To the contrary, the Legislature specifically recognized that live testimony and new evidence could be needed or desirable in particular cases. (§ 1172.6, subd. (d)(3) ["[t]he prosecutor and the petitioner may also offer new or additional evidence to meet their respective burdens"].)
The Legislature also did not elevate efficiency at the expense of fairness and reliability. As the majority explains, section 1172.6, subdivision (d)(3)'s evidentiary provisions seek to balance these sometimes-competing goals. (Maj. opn. ante, at pp. 18, 21; see generally People v. Clements, supra, 75 Cal.App.5th at p. 297.) The majority concludes that allowing grand jury testimony is consistent with this balance because of the procedural protections built into grand jury proceedings. (Maj. opn. ante, at p. 15.) Among others, a prosecutor bears important ethical duties when presenting evidence to a grand jury, and a defendant may challenge an indictment after the fact. (§§ 939.6, subd. (b), 939.71, 995; Johnson v. Superior Court (1975) 15 Cal.3d 248, 255.) But these protections do not compare with those accompanying ordinary hearings and trials that are part of a criminal proceeding. The prosecution's evidence in a grand jury session is entirely free from adversarial testing. Witnesses are not subject to cross-examination. The defendant is not entitled to be present. Generally, no judicial officer presides over the session. In my view, evidence adduced under these conditions falls short of the standards of fairness and reliability that the Legislature intended when it broadly required section 1172.6 evidentiary hearings to comply with the Evidence Code, subject to a carefully constructed exception for evidence that a judicial officer admitted at a prior hearing or trial.

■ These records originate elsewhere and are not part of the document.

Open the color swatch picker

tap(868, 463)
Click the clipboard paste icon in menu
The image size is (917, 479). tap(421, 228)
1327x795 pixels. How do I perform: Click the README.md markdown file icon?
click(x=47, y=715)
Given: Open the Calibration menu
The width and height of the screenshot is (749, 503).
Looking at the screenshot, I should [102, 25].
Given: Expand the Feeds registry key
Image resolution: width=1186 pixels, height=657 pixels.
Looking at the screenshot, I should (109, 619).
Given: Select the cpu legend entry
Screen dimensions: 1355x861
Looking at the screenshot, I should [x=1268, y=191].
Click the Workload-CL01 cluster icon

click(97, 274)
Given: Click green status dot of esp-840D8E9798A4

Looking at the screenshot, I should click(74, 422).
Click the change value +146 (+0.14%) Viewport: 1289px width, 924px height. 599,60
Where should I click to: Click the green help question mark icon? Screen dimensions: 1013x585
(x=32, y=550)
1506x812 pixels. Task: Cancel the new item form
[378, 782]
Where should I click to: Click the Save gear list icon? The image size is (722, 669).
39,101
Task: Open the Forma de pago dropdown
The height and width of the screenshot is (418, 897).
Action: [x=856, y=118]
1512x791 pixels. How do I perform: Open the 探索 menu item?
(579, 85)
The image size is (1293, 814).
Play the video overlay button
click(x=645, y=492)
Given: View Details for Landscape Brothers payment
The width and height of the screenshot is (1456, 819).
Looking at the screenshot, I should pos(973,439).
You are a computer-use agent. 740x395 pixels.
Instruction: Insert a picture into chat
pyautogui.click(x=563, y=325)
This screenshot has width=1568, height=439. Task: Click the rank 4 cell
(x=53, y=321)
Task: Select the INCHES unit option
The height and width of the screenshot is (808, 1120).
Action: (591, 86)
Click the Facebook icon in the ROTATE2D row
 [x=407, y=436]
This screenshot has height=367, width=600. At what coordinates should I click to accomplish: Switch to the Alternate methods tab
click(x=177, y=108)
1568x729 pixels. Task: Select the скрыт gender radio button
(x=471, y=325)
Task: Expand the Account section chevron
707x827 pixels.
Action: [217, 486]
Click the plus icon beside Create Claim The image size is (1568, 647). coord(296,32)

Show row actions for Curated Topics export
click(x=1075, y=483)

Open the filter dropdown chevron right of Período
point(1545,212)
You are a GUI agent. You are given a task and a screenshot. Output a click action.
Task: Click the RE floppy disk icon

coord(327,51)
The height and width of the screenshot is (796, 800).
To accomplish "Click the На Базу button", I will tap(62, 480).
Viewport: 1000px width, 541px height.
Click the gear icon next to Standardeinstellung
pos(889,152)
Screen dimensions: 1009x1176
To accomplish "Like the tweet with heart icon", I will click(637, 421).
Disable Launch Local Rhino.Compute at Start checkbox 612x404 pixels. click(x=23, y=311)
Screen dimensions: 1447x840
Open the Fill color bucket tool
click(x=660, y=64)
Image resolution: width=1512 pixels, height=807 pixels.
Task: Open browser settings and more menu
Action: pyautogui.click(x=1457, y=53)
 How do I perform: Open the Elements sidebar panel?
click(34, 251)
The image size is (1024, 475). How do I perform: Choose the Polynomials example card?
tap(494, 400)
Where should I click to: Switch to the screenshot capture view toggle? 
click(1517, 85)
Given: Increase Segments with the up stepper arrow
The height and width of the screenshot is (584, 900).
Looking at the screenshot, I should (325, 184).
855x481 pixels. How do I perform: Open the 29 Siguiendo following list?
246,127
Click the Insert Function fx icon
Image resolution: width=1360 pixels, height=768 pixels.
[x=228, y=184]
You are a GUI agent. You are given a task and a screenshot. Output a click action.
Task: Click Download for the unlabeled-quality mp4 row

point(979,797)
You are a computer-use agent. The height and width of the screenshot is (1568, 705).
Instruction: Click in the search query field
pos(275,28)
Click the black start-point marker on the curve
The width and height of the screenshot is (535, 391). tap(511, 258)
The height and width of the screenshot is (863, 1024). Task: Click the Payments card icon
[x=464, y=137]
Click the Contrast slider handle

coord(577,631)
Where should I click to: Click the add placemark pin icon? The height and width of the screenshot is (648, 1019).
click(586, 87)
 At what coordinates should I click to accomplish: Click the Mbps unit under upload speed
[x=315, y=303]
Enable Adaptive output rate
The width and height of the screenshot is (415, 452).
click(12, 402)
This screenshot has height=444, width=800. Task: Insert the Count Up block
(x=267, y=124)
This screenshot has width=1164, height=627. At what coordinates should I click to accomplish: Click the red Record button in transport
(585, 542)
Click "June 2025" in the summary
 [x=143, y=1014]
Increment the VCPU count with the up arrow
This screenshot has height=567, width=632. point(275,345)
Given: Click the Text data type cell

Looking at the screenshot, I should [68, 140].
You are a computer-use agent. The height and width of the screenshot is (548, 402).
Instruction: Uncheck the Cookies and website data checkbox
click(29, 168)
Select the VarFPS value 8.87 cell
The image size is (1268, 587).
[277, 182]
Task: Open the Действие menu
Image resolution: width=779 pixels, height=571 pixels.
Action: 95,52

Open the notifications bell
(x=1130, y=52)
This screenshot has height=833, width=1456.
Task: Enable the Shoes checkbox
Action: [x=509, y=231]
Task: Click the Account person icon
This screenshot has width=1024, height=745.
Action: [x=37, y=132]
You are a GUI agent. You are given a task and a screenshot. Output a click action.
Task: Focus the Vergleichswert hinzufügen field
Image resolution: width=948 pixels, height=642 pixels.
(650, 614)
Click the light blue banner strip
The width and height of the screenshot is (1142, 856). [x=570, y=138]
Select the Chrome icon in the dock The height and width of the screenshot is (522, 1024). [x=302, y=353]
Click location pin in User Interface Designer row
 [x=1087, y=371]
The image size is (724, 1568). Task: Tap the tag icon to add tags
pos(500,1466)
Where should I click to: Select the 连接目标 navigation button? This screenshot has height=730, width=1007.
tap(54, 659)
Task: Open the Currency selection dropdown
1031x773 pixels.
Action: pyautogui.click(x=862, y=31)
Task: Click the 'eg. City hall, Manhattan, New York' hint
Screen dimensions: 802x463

Nor is it sufficient in my view that a defendant is able to tender his or her own evidence at an evidentiary hearing under section 1172.6, subdivision (d)(3). (Maj. opn. ante, at p. 16.) In cases where the section 1172.6 hearing takes place many years after the grand jury proceeding (see maj. opn. ante, at p. 21), a defendant's ability to cast doubt on or otherwise challenge the prosecution's evidentiary presentation before the grand jury may be limited. And in any event, the Legislature intended that a defendant's right to introduce new evidence would be only one of a suite of procedural protections- including a limitation on the sorts of evidence that a trial court can consider-that would ensure the fairness and reliability of section 1172.6 evidentiary hearings. (See People v. Njoku (2023) 95 Cal.App.5th 27, 46.)
Because witness testimony presented to a grand jury does not qualify as "evidence previously admitted at any prior hearing or trial" (§ 1172.6, subd. (d)(3)) and because the People concede that no other exception to the hearsay rule applies to the grand jury testimony considered in this case, the trial court here erred in considering the transcripts from the grand jury proceeding. Accordingly, I would reverse the trial court's order denying defendant Prentice Robinson's petition for resentencing and remand the matter for a new evidentiary hearing under section 1172.6, subdivision (d)(3).